Take the case of Sears Canada. Employees contracted with the company to be paid partly in current wages and partly in future pensions. They’ve held up their end of the bargain, working years or decades, receiving partial pay in exchange for retirement security down the road. Suddenly Sears wants to walk away from over $300 million dollars in pension earnings, complaining that they can’t afford to pay. But within the past five years they’ve paid shareholders $600 million in dividends and even now, they are setting aside $9.2 million for executive bonuses. This isn’t right.
Pension advocates have watched similar situations unfold too many times in the past. They know how the story ends, and it’s not pretty. Companies encounter financial trouble. They decide that stopping pension payments will give them breathing room and petition the courts to allow them to do so. The courts invariably agree. If a company restructures, it does so after reducing the amounts it was contractually obligated to pay pensioners.

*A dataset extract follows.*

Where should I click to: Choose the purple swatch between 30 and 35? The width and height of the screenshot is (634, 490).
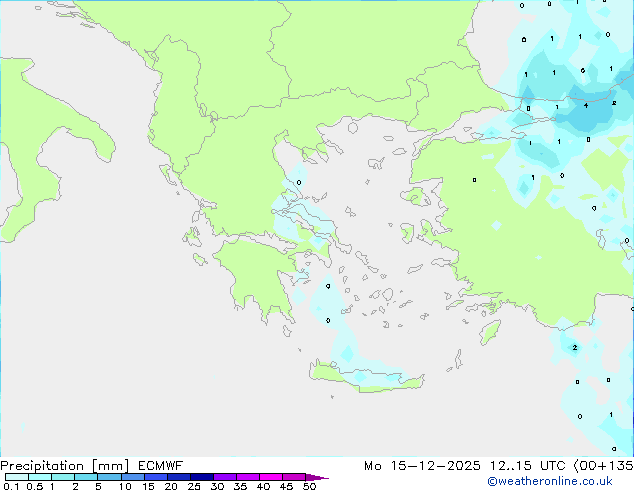point(225,478)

If restructuring is unsuccessful, bankruptcy ensues and pensioners go to the back of the line waiting for any left-over pennies to pay what they’re owed.
Canada is an international laggard when it comes to our treatment of pensioners. Article 8 of the EU Insolvency Directive requires member states to properly protect workers’ pensions. U.S. jurisdictions protect pensioners’ assets up to $56,000 a year, and pensioners in the UK are guaranteed to receive 90% of their pension through a special pension protection fund. In Canada, only Ontario offers any pension protection, and that only covers a mere $12,000 of an annual pension.
We need to do more. That’s why CARP has launched a petition to put pensioners first. In the event of a bankruptcy or restructuring, we want pensioners to be paid before other creditors. Super-priority was extended to companies' current year pension contributions by the Conservative government in the Wage Earner Protection Program. Super-priority now needs to be further extended to cover the entire pension. It is a critical step in protecting pensioner’s rights. Tell Finance Minister Bill Morneau that pensioners need to come first. Sign the petition at www.carp.ca/pensioners
Whether you are a Sears pensioner or simply a compassionate Canadian, sign because it’s the right thing to do.
For years companies have been eroding pension contracts and obligations. This won’t change unless we put a stop to it. In the past it has been Indalex, Nortel, Wabush Mines and others. It’s Sears today, but it will be another pension plan tomorrow.
Pensioners shouldn’t have their hard-earned assets confiscated, and tax-payers shouldn’t have to support individuals who made every effort to provide for themselves, but have been left cruelly exposed.